そ〜れ、キッス、キッス。と囃し立てる一同。驚いたことにリンドまで仲間に入っている。唯一スクルドだけは背中を向けて膨れ面をしているが。
「あーでも、スクルドが反対してそうだし」
螢一の最後の抵抗も。
「わかったわよぉ!!」
振り向いたスクルドの顔は真っ赤である。
「結婚しちゃたんだし、お姉さまと螢一がなにをどうしようと、もう口を挟まないわよっ!」
「う……」
ベルダンディーとキスをするのは問題ない。むしろしたい。人前でなければ。
「あの……螢一さん」
「はい?」
「私はかまいませんよ」
やれやれだ。
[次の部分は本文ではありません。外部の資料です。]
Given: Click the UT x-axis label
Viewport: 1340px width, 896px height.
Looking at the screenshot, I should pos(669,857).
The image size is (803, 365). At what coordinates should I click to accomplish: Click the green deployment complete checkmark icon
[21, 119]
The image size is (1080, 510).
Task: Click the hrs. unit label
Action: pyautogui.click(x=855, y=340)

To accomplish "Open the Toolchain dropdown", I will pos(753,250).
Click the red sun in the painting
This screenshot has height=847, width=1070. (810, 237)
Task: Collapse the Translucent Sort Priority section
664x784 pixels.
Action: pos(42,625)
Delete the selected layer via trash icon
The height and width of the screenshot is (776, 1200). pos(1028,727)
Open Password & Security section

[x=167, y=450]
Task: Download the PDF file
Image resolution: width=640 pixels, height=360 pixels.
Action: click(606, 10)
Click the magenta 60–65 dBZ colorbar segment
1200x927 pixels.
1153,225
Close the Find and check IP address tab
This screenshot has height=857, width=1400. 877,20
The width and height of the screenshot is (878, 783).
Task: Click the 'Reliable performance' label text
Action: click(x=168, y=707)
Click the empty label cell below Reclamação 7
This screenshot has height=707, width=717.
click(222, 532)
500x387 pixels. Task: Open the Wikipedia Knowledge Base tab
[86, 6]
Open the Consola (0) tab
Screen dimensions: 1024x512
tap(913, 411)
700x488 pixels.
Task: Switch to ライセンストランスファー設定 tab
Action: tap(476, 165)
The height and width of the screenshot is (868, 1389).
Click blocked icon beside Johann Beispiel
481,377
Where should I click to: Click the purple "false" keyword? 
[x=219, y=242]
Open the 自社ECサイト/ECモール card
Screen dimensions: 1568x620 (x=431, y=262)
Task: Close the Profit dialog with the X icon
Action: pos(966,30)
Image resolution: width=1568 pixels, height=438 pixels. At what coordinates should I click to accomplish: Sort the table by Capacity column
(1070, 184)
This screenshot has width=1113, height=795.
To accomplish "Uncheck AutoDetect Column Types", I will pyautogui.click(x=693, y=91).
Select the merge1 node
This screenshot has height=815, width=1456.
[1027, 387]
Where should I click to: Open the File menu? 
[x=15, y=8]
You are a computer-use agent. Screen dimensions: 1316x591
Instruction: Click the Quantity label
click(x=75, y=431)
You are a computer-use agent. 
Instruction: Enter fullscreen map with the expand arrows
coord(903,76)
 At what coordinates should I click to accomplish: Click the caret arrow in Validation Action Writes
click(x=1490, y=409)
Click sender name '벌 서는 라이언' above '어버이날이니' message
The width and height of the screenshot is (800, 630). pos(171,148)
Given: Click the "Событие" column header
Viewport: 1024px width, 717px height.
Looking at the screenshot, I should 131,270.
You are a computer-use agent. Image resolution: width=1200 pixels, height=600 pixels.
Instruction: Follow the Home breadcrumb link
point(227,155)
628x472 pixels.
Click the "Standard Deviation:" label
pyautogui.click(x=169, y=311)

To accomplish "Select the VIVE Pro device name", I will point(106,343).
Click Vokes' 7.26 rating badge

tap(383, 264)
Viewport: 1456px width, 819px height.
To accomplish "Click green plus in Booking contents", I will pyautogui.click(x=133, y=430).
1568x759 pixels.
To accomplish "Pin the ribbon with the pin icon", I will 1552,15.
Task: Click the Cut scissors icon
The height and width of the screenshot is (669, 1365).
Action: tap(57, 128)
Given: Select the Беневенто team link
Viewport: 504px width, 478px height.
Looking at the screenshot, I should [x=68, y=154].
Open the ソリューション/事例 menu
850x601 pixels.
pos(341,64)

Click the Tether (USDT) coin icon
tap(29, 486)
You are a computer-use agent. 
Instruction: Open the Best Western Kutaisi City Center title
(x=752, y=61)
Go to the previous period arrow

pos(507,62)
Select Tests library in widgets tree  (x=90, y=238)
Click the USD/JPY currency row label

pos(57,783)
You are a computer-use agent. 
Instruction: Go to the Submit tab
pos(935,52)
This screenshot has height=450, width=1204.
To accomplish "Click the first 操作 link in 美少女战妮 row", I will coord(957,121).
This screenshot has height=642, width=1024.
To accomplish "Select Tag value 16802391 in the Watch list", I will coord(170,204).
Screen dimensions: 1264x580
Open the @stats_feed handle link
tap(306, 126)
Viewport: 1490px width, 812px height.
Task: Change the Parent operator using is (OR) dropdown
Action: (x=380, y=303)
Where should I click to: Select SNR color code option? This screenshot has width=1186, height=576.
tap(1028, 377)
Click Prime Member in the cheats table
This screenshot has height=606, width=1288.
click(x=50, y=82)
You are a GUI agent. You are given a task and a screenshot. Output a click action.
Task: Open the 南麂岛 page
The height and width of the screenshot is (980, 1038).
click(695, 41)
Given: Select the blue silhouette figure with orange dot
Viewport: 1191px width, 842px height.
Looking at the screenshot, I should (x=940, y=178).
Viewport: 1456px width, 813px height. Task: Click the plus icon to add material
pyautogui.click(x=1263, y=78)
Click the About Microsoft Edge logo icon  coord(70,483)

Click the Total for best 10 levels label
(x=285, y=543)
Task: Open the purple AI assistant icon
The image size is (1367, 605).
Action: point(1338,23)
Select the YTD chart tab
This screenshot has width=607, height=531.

螢一は覚悟を決めた。
「え……っと、じゃぁ」
「はい」
互いの顔は真っ赤で、心臓がいまにも飛び出しそうなほど高鳴っている。
向き合ったまま視線をそらす二人。
「あの……ちょっと」
「そうだね、落ち着こうか」
背中を合わせて大きく息をついた。
やがて決心がついたのか二人は向き合う
ベルダンディーは愛しい人の腕の中に身を預けた。
螢一さん
ベルダンディー
重なる唇
同時に黄金の法術陣の上に広がる無数の花
美しい まるで名匠の手掛けた一枚の絵画のごとく
この時、女神の中で何かが芽生えた。
「これは……」
「ああ、凄いな」
やがて二人は唇をはなした。だが、額と額をくっつけたまま抱きあっている。
ペイオースは微妙な顔をしている。
「私、なんだか胸焼けがしそうですわ」
「奇遇だな、私もだ」
「あたしも──」
リンドとウルドが同意した。
「はいはい、それじゃ」
ヒルドの声に我にかえった螢一とベルダンディーは慌てて身体を離した。